Mercredi 18 février 2009 Que dire encore sur Gaza ?
Le Monde diplomatique de ce mois publie six pages sur
cette guerre qui a quitté la Une de l’actualité. Le
cessez-le-feu tarde à se mettre en place, et la situation sur le
terrain, c’est-à-dire le sort des Palestiniens de Gaza, est
terrible. L’association Oxfam-France vient de lancer une
campagne en ligne pour le respect du droit international et
pour la levée du blocus israélien à Gaza.
Gaza, un pavé dans la mer (La boîte à bulles, 317 pages,
24 euros) : le premier livre sur la guerre de Gaza vient de
sortir et il n’est sans doute pas étonnant qu’il soit composé à
moitié par des auteurs de bande dessinée qui se sont mobilisés
et qui ont dessiné leur vision de cette guerre. Car cet ouvrage
collectif est coordonné par Maximilien Le Roy, lui-même auteur
de bande dessinée de 23 ans qui écrit dans l’introduction :
« Je pourrais écrire ici, par avance, toutes les critiques
prévisibles que déclenchera cette initiative, mais je préfère
laisser la place à l’expression plus éclairée de ceux qui ont
accepté de jeter avec moi ce pavé dans la mare : ces artistes
européens, ces esprits libres israéliens pour qui mon respect
est inconditionnel, ces intellectuels qui résistent à toutes les
fourches caudines et, surtout, ces habitants de Gaza qui
témoignent de leur quotidien. Du quotidien brut, rugueux. Du
réel, en somme. Rien que du réel. »
Je signale l’excellente réponse de Cédric Baylock, « Gaza,
le critique et la critique » (parue sur le site Oumma.com,
le 17 février), à la tribune de Pierre Jourde, « Le Juif,
coupable universel », parue dans Le Monde du 22 janvier.

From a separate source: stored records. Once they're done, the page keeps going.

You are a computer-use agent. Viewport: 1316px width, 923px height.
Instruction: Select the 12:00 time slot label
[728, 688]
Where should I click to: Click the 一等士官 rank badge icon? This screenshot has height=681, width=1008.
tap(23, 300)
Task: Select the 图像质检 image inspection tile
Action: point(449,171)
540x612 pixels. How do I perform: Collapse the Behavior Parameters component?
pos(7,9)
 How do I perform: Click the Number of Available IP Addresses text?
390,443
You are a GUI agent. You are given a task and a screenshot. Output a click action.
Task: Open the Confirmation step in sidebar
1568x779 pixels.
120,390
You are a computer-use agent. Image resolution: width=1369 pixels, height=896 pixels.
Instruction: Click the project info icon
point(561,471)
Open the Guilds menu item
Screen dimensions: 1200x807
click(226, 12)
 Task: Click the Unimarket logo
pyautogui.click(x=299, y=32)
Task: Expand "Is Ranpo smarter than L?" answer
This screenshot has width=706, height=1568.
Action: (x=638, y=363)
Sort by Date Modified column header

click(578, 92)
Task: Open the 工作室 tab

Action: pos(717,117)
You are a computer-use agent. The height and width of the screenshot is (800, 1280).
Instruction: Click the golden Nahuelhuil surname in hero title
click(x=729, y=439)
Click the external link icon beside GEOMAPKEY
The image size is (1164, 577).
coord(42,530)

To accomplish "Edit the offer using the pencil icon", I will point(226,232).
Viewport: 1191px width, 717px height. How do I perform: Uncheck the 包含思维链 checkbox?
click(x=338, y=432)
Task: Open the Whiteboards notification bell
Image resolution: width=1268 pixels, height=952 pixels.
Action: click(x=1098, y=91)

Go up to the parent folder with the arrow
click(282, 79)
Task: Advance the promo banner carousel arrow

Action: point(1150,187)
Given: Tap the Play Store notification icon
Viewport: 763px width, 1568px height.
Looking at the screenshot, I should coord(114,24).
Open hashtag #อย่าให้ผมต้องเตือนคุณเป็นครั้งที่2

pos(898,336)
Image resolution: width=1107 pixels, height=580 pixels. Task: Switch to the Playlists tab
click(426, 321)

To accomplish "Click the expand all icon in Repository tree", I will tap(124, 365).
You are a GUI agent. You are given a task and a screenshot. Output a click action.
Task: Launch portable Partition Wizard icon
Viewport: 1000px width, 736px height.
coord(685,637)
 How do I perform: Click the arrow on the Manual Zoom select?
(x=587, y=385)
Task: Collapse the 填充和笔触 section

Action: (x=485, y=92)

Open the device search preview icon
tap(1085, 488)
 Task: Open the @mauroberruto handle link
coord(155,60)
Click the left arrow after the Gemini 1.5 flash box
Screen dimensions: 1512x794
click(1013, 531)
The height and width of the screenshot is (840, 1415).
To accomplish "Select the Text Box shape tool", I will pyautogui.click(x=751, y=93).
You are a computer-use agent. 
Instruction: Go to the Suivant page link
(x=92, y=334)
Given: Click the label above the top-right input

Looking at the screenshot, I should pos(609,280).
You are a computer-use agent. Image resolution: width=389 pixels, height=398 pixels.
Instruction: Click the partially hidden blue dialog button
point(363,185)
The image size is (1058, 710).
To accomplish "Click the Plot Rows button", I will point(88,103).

« Autant le Jourde et Naulleau (Mots et Cie, 2004, sorte
d’anti-Lagarde et Michard dans lequel ils flinguent les auteurs
à succès) nous a fait beaucoup rire, autant les variations
géopolitiques de ce spécialiste des troubles gastriques de la
littérature française (La littérature sans estomac, Pocket,
2002, autre ouvrage à succès…) a de quoi nouer l’estomac. C’est
peut être la première fois dans l’histoire de la critique
littéraire que l’on voit l’une de ses gâchettes singer l’un de
ceux qu’il descend.
BHL en l’occurrence. Car de la première à la dernière ligne,
cette tribune aurait pu être écrite par le philosophe
médiatique. Hormis les passages les plus pertinents, que nous
commentons également ci-après. »
Sur le même site, un article de Vincent Geisser du
18 février, « Le
complexe du Goy. Ces "amis" français d’Israël qui flirtent avec
l’antisémitisme » : « Contrairement à une idée reçue, le
premier soutien d’Israël en France procède moins de l’action
d’un quelconque "lobby" mais d’abord de la lâcheté et de
l’hypocrisie de nombreux leaders d’opinion qui fantasment la
puissance de la communauté juive. Leur relation à Israël se
greffe moins sur un amour sincère pour l’Etat hébreu que sur une
représentation ethnicisante de la communauté juive qui flirte
parfois avec l’antisémitisme et débouche sur une posture
politique : "Je suis avec Eux pour ne pas avoir d’ennuis". Le
problème est que ce "Eux" tend à la fois à essentialiser
l’appartenance au judaïsme, à particulariser le rapport des
juifs de France à l’identité nationale (ils seraient des
Français pas tout à fait comme les autres) et à assimiler, sur
un mode simpliste, identité juive/Etat d’Israël. »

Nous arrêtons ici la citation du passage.